In Minneapolis, local authorities, along with the FBI, the CIA and the Department of Homeland Security, launched investigations into what seemed in 2009 to be a large-scale recruitment effort by Al Shabaab to lure Somali-Americans and Muslim American converts to travel to Somalia to support its terrorist activities.
Thankfully, because of stepped-up vigilance within the Somali-American community and its cooperation with law enforcement agencies, the number of young people recruited by Al Shabaab never passed a few dozen. Talk to the community leaders and the parents of any Somali-American youth and the response will be an unequivocal yes if asked about reporting suspicious activity within their community.
Somali-American children are on a typical trajectory of adaptation, managing tensions between the Somali culture of their parents and the mainstream culture, navigating the social terrain of adolescence and striving to achieve academic excellence.

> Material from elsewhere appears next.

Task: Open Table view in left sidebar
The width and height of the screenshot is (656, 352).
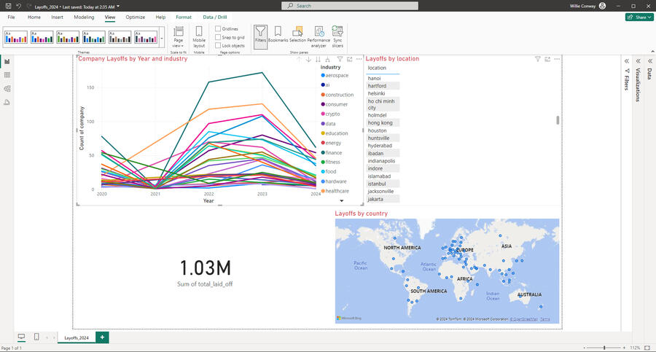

Young Somali-Americans find themselves more American than Somali. Most of them have never been to Somalia, and speak their parent's language with difficulty. For those who migrated with their parents, life in Somalia is at best a faint memory, at worst, a nightmare of death and destruction.

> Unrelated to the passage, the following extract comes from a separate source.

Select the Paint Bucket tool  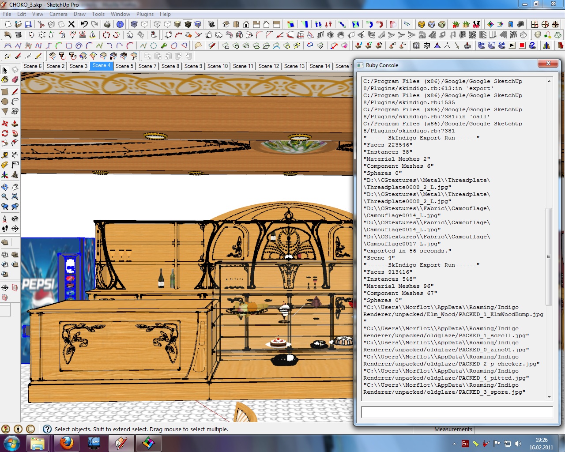click(5, 80)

Academic excellence and civic engagement are indicators of Somali rootedness and attachment to America. King would benefit from some field trips to places like the University of Maine in Lewiston, where students of Somali descent are one reason the previously declining enrollment increased by 16% between 2002-2007.
Somalis in Lewiston have been credited, at least in part, for that city being rescued from the fate of a dying mill town to being named an "All American City" by the National Civic League in 2007. The mayor and some residents did not welcome them in 2001, but the resilient immigrants persisted and never left Lewiston. Stories of successful Somali integration and the healthy development of Somali youth are unfolding throughout America.
I am familiar with Somali-Americans on a personal level and through research. During focus groups with parents, conversations with young people and in addressing community gatherings, I came to appreciate the love Somalis have for their adopted homeland and the passion with which they are pursuing the American dream. The prayers they recite for their youth represent the best of the immigrant experience in America.
King, as chairman of the congressional Homeland Security Committee, has a duty to cultivate a positive relationship with Somali-Americans and view them as key allies in the fight against Al Shabaab.
The opinions expressed in this commentary are solely those of Altaf Husain.